Introverts can be really good at the "solutions rather than sales" aspect of interacting -- which is why we tend to do better 1:1 with people than in big groups.
Audience participation is highly dependent on culture, I've found.
When I give a talk or class in Israel, I can be sure that people will interrupt me, ask questions, challenge my assertions, and generally push me to explain what I'm saying. These interactions make things more interesting for me, always teach me something new, and (I believe) also make the conversation more relevant for other participants.
By contrast, my experience with American audiences is that they're much quieter and reluctant to challenge me during the talk. They'll wait until the formal question time at the end, and then raise issues.
And during the two classes that I gave in Beijing, participants were even quieter than Americans -- although the second group I taught (this year) were far more vocal than the ones I spoke last year, so it might have as much to do with corporate culture and their English level as anything else.
Bottom line, try to get a sense of the audience, and how they expect to interact with you.
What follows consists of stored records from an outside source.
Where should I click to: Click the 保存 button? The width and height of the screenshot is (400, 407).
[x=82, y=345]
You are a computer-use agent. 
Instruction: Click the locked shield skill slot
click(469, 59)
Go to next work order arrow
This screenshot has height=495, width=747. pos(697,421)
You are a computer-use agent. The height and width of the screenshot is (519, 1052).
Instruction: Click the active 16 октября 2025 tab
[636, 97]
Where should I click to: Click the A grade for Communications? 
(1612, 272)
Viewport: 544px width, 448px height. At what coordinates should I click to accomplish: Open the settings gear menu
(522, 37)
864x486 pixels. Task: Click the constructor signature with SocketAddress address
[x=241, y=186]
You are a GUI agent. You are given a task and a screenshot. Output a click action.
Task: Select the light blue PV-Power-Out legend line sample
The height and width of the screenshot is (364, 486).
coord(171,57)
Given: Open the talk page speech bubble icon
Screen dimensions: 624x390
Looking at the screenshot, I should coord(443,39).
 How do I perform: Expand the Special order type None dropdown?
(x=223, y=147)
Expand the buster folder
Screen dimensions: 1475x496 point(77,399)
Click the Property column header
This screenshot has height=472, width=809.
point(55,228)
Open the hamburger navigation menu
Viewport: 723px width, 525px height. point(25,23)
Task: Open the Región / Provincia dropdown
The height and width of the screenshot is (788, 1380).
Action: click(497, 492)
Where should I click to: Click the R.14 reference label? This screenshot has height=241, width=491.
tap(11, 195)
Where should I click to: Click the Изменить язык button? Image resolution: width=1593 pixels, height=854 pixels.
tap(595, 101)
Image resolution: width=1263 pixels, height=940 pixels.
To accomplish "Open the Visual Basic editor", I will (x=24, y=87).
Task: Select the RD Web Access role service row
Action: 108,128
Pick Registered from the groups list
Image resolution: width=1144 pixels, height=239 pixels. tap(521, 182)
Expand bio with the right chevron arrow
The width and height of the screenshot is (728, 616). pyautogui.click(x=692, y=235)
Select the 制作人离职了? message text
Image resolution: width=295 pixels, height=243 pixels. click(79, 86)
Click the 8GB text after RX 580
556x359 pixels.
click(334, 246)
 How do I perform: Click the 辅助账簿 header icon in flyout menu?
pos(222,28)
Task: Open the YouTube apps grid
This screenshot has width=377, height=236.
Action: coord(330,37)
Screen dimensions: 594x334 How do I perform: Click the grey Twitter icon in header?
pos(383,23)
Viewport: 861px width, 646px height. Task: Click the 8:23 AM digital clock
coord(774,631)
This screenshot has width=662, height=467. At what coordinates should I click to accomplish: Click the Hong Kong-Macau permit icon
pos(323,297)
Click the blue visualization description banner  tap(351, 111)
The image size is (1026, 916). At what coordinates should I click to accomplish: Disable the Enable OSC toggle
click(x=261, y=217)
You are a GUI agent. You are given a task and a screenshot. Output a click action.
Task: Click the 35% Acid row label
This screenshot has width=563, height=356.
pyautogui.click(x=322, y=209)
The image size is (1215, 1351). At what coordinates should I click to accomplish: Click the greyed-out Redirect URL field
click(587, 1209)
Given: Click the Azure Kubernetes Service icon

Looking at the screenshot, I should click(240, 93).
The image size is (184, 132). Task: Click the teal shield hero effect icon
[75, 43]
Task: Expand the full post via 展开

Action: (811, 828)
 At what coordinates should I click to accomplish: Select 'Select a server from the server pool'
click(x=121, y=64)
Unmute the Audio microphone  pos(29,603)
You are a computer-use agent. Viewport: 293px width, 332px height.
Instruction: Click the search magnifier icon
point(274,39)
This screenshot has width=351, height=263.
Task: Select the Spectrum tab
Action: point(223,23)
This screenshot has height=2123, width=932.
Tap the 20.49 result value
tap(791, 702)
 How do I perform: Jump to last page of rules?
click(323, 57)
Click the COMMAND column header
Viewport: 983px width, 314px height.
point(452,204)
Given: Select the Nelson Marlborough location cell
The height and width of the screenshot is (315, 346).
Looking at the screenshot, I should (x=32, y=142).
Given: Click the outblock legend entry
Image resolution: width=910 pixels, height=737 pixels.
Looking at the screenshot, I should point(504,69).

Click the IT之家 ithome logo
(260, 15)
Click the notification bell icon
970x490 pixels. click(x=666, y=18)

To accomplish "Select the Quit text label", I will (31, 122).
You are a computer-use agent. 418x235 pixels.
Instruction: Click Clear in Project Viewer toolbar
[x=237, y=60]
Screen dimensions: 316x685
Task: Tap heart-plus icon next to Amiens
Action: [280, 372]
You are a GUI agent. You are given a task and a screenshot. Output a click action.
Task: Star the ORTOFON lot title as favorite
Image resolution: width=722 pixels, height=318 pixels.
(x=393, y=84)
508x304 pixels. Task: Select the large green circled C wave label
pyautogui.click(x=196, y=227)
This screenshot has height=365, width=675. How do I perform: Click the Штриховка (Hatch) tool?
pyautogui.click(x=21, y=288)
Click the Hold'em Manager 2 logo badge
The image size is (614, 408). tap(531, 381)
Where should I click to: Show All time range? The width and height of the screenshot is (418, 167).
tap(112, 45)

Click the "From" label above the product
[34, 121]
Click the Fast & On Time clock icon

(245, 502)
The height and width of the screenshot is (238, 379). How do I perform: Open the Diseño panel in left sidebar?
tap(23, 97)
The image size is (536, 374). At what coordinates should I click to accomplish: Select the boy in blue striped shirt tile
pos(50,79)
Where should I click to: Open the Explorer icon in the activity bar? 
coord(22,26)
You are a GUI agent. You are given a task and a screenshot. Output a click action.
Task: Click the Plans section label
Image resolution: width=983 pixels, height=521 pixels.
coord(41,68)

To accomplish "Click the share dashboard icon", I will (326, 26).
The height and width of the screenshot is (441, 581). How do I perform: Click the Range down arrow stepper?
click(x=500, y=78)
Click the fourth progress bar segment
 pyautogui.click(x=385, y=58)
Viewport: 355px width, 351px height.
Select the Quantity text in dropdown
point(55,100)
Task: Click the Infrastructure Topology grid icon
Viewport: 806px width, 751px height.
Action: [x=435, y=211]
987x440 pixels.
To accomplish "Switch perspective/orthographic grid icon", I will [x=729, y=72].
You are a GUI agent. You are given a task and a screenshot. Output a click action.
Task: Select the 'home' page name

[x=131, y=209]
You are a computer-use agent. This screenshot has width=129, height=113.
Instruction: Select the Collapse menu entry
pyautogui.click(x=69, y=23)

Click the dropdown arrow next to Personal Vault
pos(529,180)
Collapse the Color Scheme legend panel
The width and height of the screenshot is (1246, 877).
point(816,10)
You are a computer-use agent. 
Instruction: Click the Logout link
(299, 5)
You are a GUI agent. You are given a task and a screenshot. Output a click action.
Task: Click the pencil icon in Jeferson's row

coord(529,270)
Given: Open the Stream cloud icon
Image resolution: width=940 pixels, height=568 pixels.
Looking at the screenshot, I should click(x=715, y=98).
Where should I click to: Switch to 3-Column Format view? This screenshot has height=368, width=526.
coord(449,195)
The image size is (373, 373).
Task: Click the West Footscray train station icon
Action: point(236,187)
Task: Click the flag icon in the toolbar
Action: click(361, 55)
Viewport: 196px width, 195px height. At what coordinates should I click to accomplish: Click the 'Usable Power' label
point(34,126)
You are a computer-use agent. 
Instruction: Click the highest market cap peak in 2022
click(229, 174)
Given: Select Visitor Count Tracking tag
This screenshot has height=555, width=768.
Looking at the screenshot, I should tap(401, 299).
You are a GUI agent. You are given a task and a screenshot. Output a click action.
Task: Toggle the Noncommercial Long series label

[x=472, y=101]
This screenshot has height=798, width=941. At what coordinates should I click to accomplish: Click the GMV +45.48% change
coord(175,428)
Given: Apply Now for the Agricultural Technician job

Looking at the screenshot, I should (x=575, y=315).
Then you can prepare an appropriate balance of prepared notes vs. discussion with the participants.
Over time, you'll get better at making these judgments and estimates; like everything else, public speaking is a skill that takes years to improve. But it's a real rush to give a good talk, and to know that you've taught others something that they didn't previously know. So do your best, and know that next time, you'll hopefully do even better!
> and (I believe) also make the conversation more relevant for other participants.
I believe this is a crapshoot. Many times audience participation is more accurately described as "audience interruption and diversion". If you let them, a single audience member can easily derail a presentation in ways that all of the other audience members are not interested in.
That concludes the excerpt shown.